* **REQUIRED ACTION**
Return each of the entries below precisely, with no pictures in the result.

==== RECORDS SHOWN

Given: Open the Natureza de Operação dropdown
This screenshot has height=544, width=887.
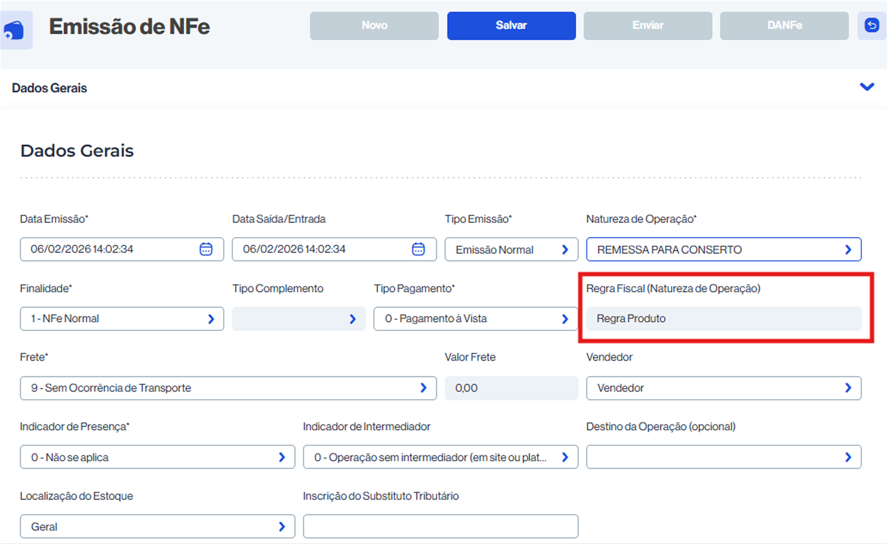Looking at the screenshot, I should click(x=848, y=249).
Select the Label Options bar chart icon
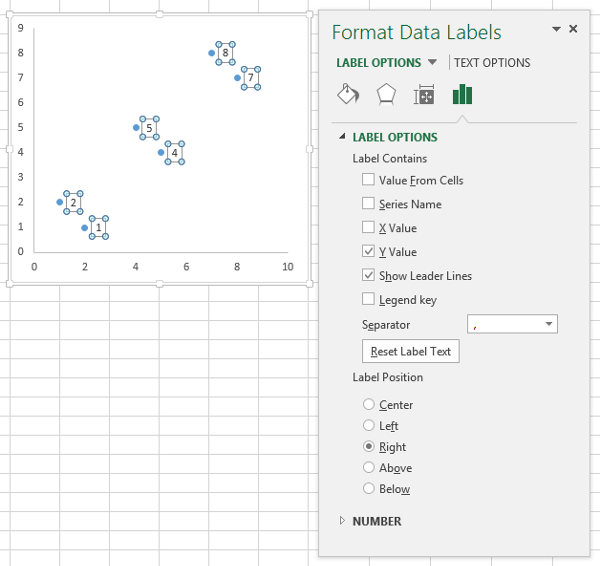Image resolution: width=600 pixels, height=566 pixels. point(462,95)
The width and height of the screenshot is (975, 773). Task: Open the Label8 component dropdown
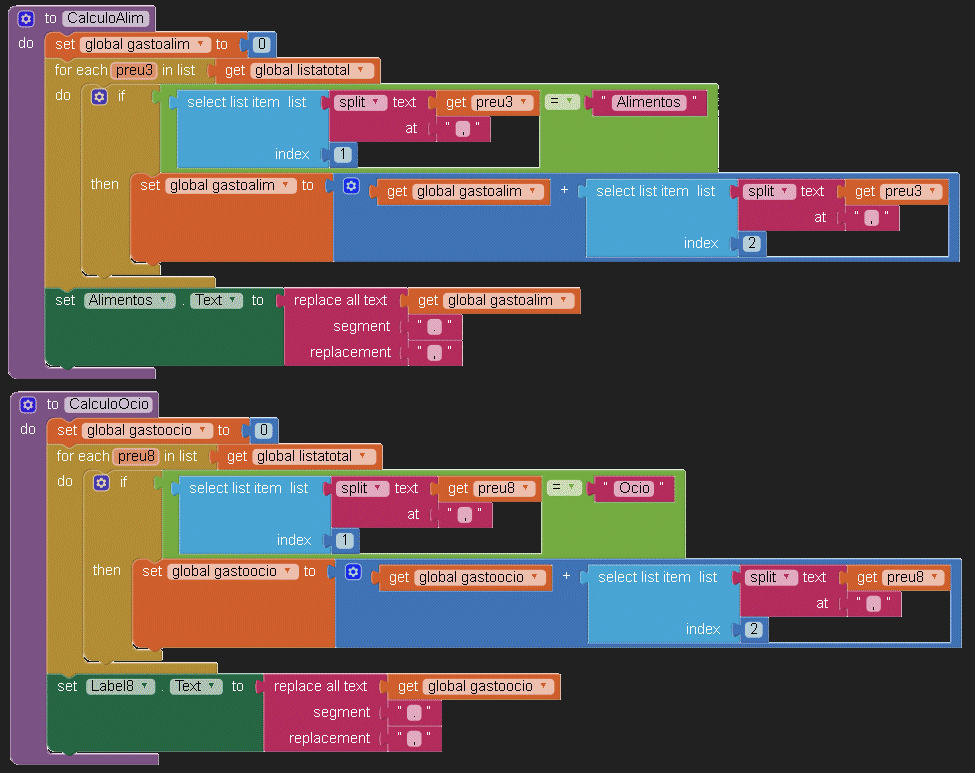pyautogui.click(x=119, y=686)
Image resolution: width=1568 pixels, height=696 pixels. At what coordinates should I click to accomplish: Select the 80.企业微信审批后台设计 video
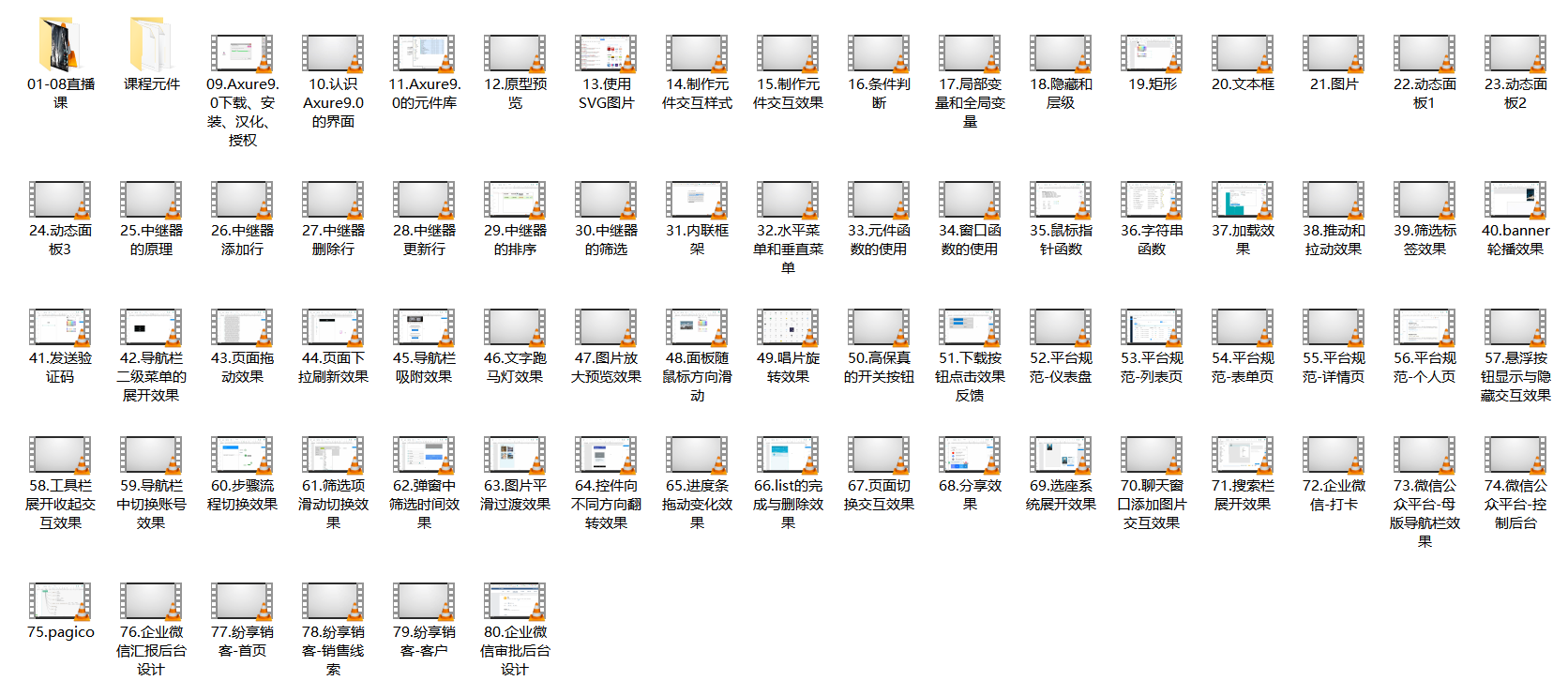pos(515,602)
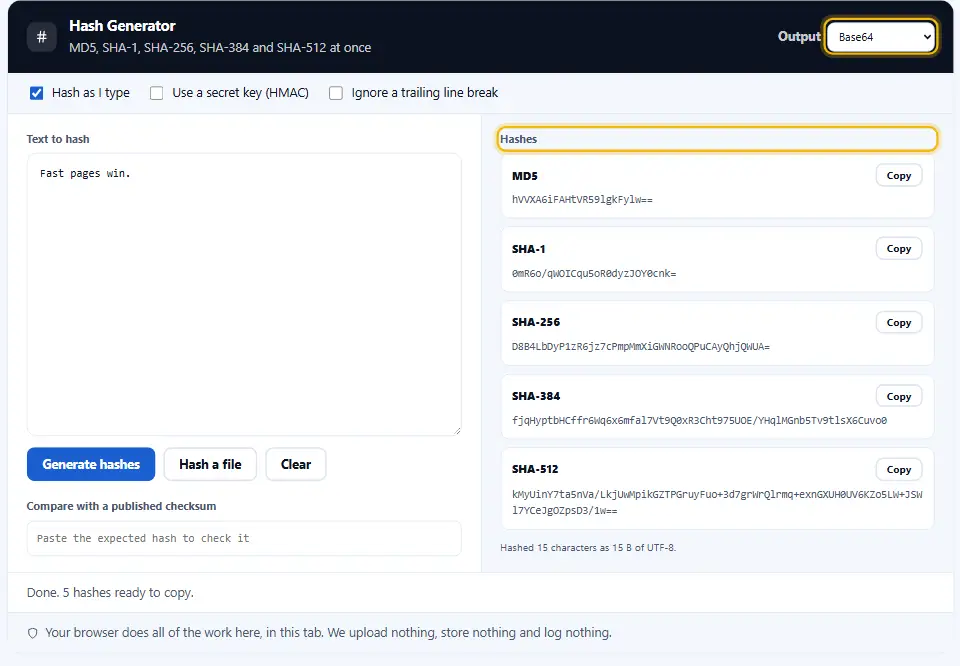Uncheck the Hash as I type checkbox
Screen dimensions: 960x666
(37, 93)

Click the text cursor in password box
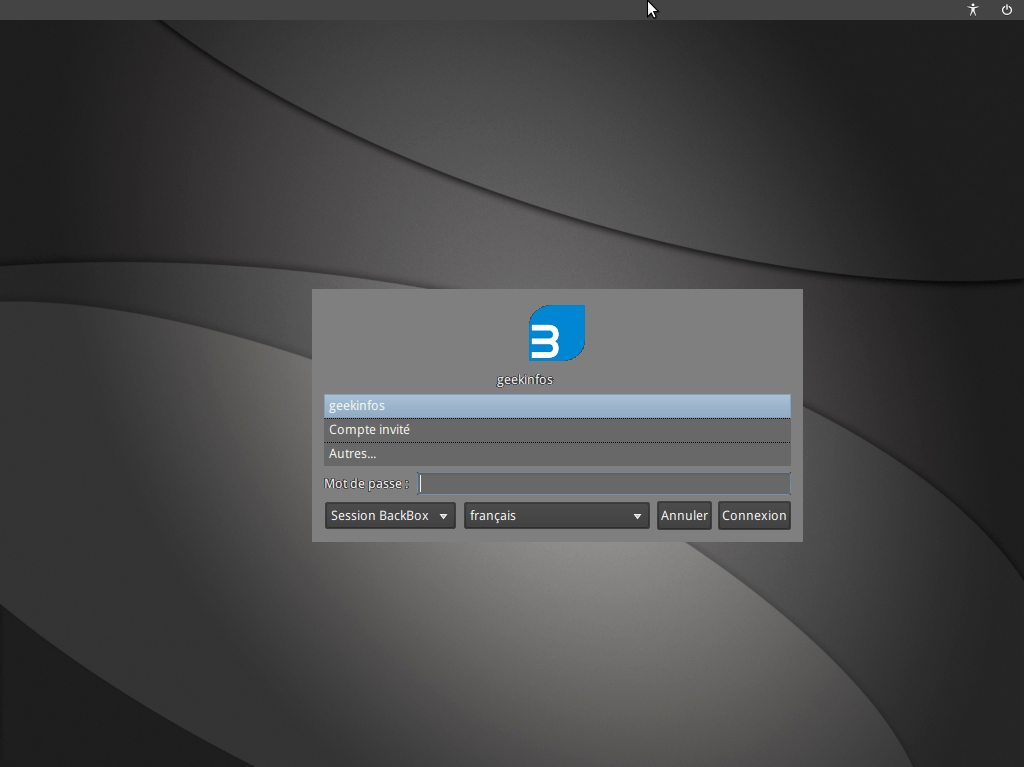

========

* **TASK SOLUTION**
Given: Open the Natureza de Operação dropdown
This screenshot has height=544, width=887.
Looking at the screenshot, I should click(x=848, y=249).
Select the Label Options bar chart icon
Image resolution: width=600 pixels, height=566 pixels. point(462,95)
The width and height of the screenshot is (975, 773). Task: Open the Label8 component dropdown
pyautogui.click(x=119, y=686)
Image resolution: width=1568 pixels, height=696 pixels. At what coordinates should I click to accomplish: Select the 80.企业微信审批后台设计 video
pos(515,602)
Uncheck the Hash as I type checkbox
Screen dimensions: 960x666
(37, 93)

Click the text cursor in password box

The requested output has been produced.